Given data
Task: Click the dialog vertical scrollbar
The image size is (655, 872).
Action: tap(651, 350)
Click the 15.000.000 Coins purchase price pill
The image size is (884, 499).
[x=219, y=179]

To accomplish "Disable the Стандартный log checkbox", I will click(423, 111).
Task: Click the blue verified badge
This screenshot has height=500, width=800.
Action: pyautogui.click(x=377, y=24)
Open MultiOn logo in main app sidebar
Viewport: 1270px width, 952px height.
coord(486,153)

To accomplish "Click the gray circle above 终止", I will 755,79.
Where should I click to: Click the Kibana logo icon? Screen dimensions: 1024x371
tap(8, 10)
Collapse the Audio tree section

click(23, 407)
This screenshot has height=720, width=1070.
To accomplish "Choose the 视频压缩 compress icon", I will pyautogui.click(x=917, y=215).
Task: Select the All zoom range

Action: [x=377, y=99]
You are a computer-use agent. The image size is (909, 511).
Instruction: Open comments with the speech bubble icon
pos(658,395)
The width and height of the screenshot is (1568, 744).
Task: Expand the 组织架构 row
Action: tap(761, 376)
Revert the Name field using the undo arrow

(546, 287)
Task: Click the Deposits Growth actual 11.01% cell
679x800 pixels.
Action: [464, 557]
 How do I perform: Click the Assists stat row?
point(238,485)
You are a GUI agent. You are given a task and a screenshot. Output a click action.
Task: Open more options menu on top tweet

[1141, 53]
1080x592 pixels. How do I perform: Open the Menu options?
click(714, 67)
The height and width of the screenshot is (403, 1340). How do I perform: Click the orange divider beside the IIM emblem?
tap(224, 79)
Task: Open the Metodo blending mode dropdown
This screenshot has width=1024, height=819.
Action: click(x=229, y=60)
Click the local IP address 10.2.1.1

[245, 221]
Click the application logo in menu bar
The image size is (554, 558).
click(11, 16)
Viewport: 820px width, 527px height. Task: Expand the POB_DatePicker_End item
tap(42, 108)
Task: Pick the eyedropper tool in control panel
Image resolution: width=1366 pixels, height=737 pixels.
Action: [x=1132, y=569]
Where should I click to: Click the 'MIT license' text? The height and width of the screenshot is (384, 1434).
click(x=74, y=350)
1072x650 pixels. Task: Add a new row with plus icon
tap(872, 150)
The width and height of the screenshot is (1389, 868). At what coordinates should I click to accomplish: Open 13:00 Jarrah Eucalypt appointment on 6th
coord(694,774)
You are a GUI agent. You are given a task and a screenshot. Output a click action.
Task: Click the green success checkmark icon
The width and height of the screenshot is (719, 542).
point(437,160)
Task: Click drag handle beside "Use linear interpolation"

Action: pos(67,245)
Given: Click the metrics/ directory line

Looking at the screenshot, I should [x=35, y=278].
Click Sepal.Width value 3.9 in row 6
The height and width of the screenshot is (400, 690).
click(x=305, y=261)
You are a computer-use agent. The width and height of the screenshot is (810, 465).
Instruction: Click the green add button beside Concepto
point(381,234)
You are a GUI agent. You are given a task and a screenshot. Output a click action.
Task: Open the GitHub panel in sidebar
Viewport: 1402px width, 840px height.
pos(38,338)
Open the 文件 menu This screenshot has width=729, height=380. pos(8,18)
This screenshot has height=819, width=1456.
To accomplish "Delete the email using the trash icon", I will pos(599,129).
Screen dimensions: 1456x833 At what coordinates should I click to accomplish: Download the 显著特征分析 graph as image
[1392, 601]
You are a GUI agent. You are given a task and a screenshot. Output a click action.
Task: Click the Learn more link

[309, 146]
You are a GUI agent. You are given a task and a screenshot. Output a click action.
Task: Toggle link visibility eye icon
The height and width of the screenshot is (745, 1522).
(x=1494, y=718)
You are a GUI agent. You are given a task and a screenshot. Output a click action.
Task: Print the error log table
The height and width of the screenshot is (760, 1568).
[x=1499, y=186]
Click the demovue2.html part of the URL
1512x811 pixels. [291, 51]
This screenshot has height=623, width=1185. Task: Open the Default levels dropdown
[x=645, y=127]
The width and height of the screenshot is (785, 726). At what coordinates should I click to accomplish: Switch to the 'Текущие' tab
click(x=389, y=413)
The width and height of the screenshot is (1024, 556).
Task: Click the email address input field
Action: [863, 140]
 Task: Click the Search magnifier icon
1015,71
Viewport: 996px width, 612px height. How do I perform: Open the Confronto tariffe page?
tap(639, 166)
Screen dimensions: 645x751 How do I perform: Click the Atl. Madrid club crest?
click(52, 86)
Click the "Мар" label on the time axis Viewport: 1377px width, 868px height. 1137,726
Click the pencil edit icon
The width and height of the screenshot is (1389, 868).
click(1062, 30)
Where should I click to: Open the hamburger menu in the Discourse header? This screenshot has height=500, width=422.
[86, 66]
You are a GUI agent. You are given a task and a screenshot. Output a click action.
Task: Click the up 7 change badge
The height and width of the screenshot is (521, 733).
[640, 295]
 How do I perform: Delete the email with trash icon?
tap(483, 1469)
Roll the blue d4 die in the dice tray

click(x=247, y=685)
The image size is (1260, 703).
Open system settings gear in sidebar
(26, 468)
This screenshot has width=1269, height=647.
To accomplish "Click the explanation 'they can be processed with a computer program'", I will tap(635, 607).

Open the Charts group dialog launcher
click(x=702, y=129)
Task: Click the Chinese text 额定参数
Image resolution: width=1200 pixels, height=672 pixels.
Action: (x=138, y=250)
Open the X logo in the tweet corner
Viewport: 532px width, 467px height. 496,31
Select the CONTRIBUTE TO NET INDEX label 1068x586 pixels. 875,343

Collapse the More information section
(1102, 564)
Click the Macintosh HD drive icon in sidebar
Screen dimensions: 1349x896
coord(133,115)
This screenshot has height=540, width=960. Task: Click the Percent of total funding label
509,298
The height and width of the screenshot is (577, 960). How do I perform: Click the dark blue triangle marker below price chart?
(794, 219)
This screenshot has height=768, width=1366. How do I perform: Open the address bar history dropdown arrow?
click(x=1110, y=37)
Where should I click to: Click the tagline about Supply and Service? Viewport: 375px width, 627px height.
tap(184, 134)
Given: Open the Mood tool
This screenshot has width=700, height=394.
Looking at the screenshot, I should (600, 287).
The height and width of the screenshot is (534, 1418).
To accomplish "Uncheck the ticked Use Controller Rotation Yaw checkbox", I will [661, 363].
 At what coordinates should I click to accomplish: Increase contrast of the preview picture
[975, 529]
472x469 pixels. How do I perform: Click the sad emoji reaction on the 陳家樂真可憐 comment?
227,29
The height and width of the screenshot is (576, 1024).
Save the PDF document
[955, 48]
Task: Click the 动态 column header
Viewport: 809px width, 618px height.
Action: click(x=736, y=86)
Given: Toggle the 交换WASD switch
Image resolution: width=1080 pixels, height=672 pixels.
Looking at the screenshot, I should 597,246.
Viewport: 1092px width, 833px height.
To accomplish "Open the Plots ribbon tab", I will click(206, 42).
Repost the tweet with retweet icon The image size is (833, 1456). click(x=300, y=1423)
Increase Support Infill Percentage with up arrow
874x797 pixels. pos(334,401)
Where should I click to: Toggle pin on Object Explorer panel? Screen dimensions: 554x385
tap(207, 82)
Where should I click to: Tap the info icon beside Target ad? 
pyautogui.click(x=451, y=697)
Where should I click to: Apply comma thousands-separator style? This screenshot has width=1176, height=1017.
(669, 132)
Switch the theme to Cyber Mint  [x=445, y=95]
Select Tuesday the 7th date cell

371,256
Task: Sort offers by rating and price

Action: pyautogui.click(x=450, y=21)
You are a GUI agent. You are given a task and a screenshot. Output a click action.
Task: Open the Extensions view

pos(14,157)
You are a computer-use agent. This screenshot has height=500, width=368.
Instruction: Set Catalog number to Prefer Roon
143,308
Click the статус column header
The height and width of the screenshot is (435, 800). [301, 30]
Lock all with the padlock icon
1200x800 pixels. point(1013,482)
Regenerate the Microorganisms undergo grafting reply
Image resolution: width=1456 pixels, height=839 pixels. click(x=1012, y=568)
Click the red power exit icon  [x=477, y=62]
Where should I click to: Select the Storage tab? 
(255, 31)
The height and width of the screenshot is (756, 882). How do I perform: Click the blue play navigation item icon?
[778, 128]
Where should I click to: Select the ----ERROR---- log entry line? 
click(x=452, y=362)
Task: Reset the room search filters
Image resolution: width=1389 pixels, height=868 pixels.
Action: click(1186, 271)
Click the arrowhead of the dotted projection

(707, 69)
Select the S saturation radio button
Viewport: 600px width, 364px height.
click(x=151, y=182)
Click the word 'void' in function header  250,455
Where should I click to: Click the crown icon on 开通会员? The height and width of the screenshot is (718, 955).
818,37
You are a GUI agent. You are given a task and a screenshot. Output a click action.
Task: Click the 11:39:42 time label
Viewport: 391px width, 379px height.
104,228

Goal of the exercise
Print exactly the lines above, between the one holding "Task: Open the Extensions view" and the one holding "Click the word", inclusive, and nothing besides.

Output of the exercise
Task: Open the Extensions view

pos(14,157)
You are a computer-use agent. This screenshot has height=500, width=368.
Instruction: Set Catalog number to Prefer Roon
143,308
Click the статус column header
The height and width of the screenshot is (435, 800). [301, 30]
Lock all with the padlock icon
1200x800 pixels. point(1013,482)
Regenerate the Microorganisms undergo grafting reply
Image resolution: width=1456 pixels, height=839 pixels. click(x=1012, y=568)
Click the red power exit icon  [x=477, y=62]
Where should I click to: Select the Storage tab? 
(255, 31)
The height and width of the screenshot is (756, 882). How do I perform: Click the blue play navigation item icon?
[778, 128]
Where should I click to: Select the ----ERROR---- log entry line? 
click(x=452, y=362)
Task: Reset the room search filters
Image resolution: width=1389 pixels, height=868 pixels.
Action: click(1186, 271)
Click the arrowhead of the dotted projection

(707, 69)
Select the S saturation radio button
Viewport: 600px width, 364px height.
click(x=151, y=182)
Click the word 'void' in function header  250,455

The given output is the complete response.